C’est donc un produit très sûr entre des mains expertes. Les effets de la toxine sont transitoires mais peuvent se répéter, sans limite dans le temps et ne s’épuisent pas avec le temps. Les injections doivent être répétées tous les trois à quatre mois. Si l’on fait des intervalles trop courts, on s’expose à la formation d’anticorps contre la toxine botulique et donc à une inefficacité secondaire du traitement. Il n’y a pas de contre-indication absolue à la toxine mais la prudence est recommandée pendant la grossesse, et dans la mesure du possible on évite d’injecter la femme enceinte. La prudence est de rigueur aussi chez les patients sous anticoagulants. Les indications potentielles de la toxine sont extrêmement étendues, mais dans le cadre de l’autorisation de mise sur le marché seules certaines indications sont reconnues et donc susceptibles d’être remboursées par la sécurité sociale.
La toxine botulique est donc indiquée dans la dystonie lorsque l’on peut mettre en évidence un ou plusieurs muscles accessibles aux injections et dont la paralysie partielle n’entraînera pas de gêne pour le patient.
C’est le médecin qui, après un examen attentif, va déterminer les muscles cibles responsables du mouvement anormal. Les injections se font en intramusculaire. Aucune anesthésie n’est nécessaire, le produit étant indolore.
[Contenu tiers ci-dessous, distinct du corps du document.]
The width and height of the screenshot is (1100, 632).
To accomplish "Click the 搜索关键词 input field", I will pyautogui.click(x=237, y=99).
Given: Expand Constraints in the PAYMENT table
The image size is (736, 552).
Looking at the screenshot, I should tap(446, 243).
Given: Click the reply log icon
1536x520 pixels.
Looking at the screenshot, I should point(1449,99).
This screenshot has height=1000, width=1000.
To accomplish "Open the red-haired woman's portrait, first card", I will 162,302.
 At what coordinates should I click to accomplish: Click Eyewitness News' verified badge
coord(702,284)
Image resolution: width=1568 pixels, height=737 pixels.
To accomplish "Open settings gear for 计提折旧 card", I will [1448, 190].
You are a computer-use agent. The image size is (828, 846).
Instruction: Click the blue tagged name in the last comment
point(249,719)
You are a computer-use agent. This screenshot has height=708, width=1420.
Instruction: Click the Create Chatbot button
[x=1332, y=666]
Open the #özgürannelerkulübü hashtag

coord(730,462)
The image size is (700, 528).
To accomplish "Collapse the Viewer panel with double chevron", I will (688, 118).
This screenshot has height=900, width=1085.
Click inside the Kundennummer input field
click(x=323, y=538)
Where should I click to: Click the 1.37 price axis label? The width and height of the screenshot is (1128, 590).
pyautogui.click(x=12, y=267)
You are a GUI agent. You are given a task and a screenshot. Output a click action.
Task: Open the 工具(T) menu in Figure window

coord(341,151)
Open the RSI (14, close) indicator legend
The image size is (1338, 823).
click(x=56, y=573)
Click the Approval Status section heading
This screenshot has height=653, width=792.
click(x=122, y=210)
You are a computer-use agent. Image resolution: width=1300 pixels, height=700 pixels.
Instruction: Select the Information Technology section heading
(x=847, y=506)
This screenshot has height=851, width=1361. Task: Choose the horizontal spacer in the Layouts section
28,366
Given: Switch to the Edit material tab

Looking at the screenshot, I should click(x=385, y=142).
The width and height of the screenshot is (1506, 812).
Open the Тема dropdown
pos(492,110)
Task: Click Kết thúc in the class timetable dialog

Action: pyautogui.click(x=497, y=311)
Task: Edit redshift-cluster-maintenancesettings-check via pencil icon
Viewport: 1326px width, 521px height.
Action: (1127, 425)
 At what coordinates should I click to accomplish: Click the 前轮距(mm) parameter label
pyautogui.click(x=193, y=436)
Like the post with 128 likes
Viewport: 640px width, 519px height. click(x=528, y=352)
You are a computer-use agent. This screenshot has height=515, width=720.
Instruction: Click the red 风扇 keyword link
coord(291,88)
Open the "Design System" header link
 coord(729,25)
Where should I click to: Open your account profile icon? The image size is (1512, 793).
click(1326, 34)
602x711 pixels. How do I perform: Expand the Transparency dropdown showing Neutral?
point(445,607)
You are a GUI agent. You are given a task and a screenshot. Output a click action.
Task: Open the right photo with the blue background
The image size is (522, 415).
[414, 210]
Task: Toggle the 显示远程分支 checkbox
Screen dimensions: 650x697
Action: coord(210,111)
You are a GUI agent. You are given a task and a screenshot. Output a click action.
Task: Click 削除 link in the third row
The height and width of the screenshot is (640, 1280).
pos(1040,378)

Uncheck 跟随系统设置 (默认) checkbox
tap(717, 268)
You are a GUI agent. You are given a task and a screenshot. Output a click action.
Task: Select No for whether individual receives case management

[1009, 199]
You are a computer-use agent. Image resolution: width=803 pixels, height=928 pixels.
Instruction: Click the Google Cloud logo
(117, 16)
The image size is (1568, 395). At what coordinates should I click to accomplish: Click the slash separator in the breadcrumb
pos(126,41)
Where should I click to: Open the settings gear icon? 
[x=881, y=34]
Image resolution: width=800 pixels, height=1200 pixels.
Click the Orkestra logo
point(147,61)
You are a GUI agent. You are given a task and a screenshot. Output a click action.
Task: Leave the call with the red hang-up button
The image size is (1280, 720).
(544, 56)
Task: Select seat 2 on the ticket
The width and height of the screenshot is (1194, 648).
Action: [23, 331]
La douleur causée par l’aiguille n’est que de courte durée. L’effet de la toxine est décalé de quelques jours le plus souvent et dure trois mois en moyenne.
Il faut alors refaire l’injection.
Certaines injections, en raison de difficultés techniques sont faites sous contrôle électromyographique. On met alors une aiguille reliée à un appareil qui va détecter l’activité du muscle lorsqu’il se contracte et éventuellement envoyer une petite décharge électrique pour le faire se contracter et voir le mouvement que cela entraîne. Pour la crampe de l’écrivain, les dystonies oromandibulaires et les dysphonies spasmodiques, l’électromyogramme est généralement utilisé.
Dans certaines formes de dystonie généralisée, et maintenant dans certaines formes de dystonies segmentaires sévères, on peut proposer un traitement chirurgical par l’implantation d’électrodes en intracérébral. Cette chirurgie a été développée par le Pr Coubes à Montpellier. Il a opéré les premiers enfants atteints de dystonie génétique DYT1 avec des résultats très satisfaisants depuis 1996.
Le principe est de restaurer une activité cérébrale normale, et de diminuer l’hyperactivité préfrontale en particulier, ce qui a pu être mis en évidence par des études en IRM fonctionnelle. Les résultats sont satisfaisants dans un grand nombre de cas, avec une amélioration de la dystonie du tronc et des membres. Les résultats sur le larynx sont moins favorables. Il s’agit d’une chirurgie lourde et éprouvante, qui est pour l’instant réservée à des formes sévères, car les résultats sont inconstants.
En conclusion, la prise en charge de la pathologie dystonique est plurielle. Les injections de toxine sont très efficaces et sûres. Leur résultat est d’autant plus net qu’elles sont associées à une prise en charge kinésithérapique spécifique. La chirurgie est une alternative prometteuse dont les indications sont plus restreintes.